RECORDS FOR THIS EXERCISE →
-- -- --

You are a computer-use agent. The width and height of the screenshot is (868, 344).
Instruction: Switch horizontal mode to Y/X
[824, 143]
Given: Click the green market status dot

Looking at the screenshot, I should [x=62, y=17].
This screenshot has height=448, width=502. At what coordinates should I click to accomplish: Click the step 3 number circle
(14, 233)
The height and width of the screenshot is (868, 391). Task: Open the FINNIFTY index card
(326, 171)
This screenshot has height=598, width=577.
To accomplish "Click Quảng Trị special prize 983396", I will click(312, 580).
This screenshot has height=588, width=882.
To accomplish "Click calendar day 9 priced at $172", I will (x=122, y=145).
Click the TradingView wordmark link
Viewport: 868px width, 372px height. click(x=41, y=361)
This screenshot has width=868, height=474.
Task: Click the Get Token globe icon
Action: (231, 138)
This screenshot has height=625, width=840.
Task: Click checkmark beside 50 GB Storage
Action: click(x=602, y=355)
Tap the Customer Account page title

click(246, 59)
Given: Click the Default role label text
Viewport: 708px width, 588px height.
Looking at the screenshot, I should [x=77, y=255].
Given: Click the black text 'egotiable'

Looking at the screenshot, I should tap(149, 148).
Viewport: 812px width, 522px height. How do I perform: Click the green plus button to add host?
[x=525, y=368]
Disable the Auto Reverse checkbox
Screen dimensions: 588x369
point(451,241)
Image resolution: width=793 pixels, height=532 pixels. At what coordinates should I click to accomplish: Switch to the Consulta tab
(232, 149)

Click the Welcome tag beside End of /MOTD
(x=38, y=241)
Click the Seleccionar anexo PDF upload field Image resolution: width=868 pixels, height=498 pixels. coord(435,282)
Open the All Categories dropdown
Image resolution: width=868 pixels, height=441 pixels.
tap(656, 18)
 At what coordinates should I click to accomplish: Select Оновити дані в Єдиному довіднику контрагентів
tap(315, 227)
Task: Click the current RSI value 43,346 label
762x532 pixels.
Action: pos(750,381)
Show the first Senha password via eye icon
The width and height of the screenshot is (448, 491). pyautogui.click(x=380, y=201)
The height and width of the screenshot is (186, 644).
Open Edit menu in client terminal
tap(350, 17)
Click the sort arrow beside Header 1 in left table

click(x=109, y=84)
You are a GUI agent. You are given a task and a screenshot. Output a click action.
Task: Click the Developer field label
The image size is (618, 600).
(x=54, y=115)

-- -- --

WHAT THE EXERCISE ASKS →
A verbatim copy of all the records is to be produced.

TASK OUTPUT →
You are a computer-use agent. The width and height of the screenshot is (868, 344).
Instruction: Switch horizontal mode to Y/X
[824, 143]
Given: Click the green market status dot

Looking at the screenshot, I should [x=62, y=17].
This screenshot has height=448, width=502. At what coordinates should I click to accomplish: Click the step 3 number circle
(14, 233)
The height and width of the screenshot is (868, 391). Task: Open the FINNIFTY index card
(326, 171)
This screenshot has height=598, width=577.
To accomplish "Click Quảng Trị special prize 983396", I will click(312, 580).
This screenshot has height=588, width=882.
To accomplish "Click calendar day 9 priced at $172", I will (x=122, y=145).
Click the TradingView wordmark link
Viewport: 868px width, 372px height. click(x=41, y=361)
This screenshot has width=868, height=474.
Task: Click the Get Token globe icon
Action: (231, 138)
This screenshot has height=625, width=840.
Task: Click checkmark beside 50 GB Storage
Action: click(x=602, y=355)
Tap the Customer Account page title

click(246, 59)
Given: Click the Default role label text
Viewport: 708px width, 588px height.
Looking at the screenshot, I should [x=77, y=255].
Given: Click the black text 'egotiable'

Looking at the screenshot, I should tap(149, 148).
Viewport: 812px width, 522px height. How do I perform: Click the green plus button to add host?
[x=525, y=368]
Disable the Auto Reverse checkbox
Screen dimensions: 588x369
point(451,241)
Image resolution: width=793 pixels, height=532 pixels. At what coordinates should I click to accomplish: Switch to the Consulta tab
(232, 149)

Click the Welcome tag beside End of /MOTD
(x=38, y=241)
Click the Seleccionar anexo PDF upload field Image resolution: width=868 pixels, height=498 pixels. coord(435,282)
Open the All Categories dropdown
Image resolution: width=868 pixels, height=441 pixels.
tap(656, 18)
 At what coordinates should I click to accomplish: Select Оновити дані в Єдиному довіднику контрагентів
tap(315, 227)
Task: Click the current RSI value 43,346 label
762x532 pixels.
Action: pos(750,381)
Show the first Senha password via eye icon
The width and height of the screenshot is (448, 491). pyautogui.click(x=380, y=201)
The height and width of the screenshot is (186, 644).
Open Edit menu in client terminal
tap(350, 17)
Click the sort arrow beside Header 1 in left table

click(x=109, y=84)
You are a GUI agent. You are given a task and a screenshot. Output a click action.
Task: Click the Developer field label
The image size is (618, 600).
(x=54, y=115)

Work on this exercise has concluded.